On 26 October 1954, a gunman fired bullets at Nasser as he delivered a speech in Manshiya Square in Alexandria. The government blamed the Brotherhood. Thousands of its members were rounded up and some were put on trial. Of these, six were sentenced to death and seven others were sentenced to life imprisonment.

Several of the prisoners allegedly died under torture, but by the beginning of 1965, most had been released.

In August of the same year, however, Nasser charged that the Brotherhood had set up an armed organisation to seize power by force and another wave of arrests followed. Hundreds of members were rounded up.

A year later, three Brotherhood leaders - Sayed Qotb, Youssef Hawwash and Abdel-Fattah Ismail - were sentenced to death and executed.
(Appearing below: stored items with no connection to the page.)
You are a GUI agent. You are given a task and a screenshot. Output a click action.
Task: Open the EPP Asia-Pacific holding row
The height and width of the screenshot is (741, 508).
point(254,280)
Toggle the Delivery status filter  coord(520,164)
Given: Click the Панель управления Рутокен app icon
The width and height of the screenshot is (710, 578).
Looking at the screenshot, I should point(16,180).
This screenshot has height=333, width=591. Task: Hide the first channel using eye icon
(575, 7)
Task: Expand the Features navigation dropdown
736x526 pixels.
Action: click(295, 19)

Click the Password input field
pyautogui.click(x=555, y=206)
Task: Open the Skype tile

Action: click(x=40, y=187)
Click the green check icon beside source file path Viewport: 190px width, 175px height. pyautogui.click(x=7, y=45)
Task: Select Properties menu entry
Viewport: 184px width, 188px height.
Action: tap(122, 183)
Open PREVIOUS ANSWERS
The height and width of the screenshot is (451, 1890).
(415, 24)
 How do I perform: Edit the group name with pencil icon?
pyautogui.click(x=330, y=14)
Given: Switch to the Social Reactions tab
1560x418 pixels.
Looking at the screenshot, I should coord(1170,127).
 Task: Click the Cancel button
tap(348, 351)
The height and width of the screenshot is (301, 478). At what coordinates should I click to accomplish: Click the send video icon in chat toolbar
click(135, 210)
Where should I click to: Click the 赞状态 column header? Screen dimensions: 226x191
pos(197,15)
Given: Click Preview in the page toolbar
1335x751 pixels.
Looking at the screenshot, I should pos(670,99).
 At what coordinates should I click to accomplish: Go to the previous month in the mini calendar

More than 100 others were condemned to various prison terms.

Analysts have attributed the origins of the idea of takfir (branding the rulers and the society ruled by them as infidel) as having been a product of the sufferings of the Brotherhood's members during this period. A main proponent of this view was Sayed Qotb, who wrote several books while in detention, the most influential of which was Milestones.

And with Sadat

The result of this creed was the emergence of latter-day terrorist groups, opposed to the government and to society in general. Following Nasser's death in 1970 and Anwar El-Sadat's rise to power, jailed Brotherhood members were released. But Al-Takfir Wal Higra - a group that views society as infidel and advocates withdrawal from it - made headlines shortly afterwards by kidnapping and killing a cabinet minister and launching an attack on the Technical Military Academy.

But the mainstream Brotherhood had renounced violence, at least ostensibly. Although it remained illegal, it was tolerated by the government and, in some cases, even encouraged as a counter-balance to leftist forces whom Sadat considered the main threat to his regime.

In 1976, the group was allowed to publish a monthly magazine, Al-Dawa, which continued to appear until it was shut down by Sadat shortly before his assassination in October 1981.

In 1977, the Brotherhood filed a lawsuit with the administrative court demanding that the 1954 decree which disbanded it be declared null and void. But this demand was turned down in 1992 and the group filed an appeal with a higher court.

Meanwhile, the Brotherhood became more active in civil society, winning control of several student unions and professional syndicates, and contesting parliamentary elections in 1984, 1987 and 1995.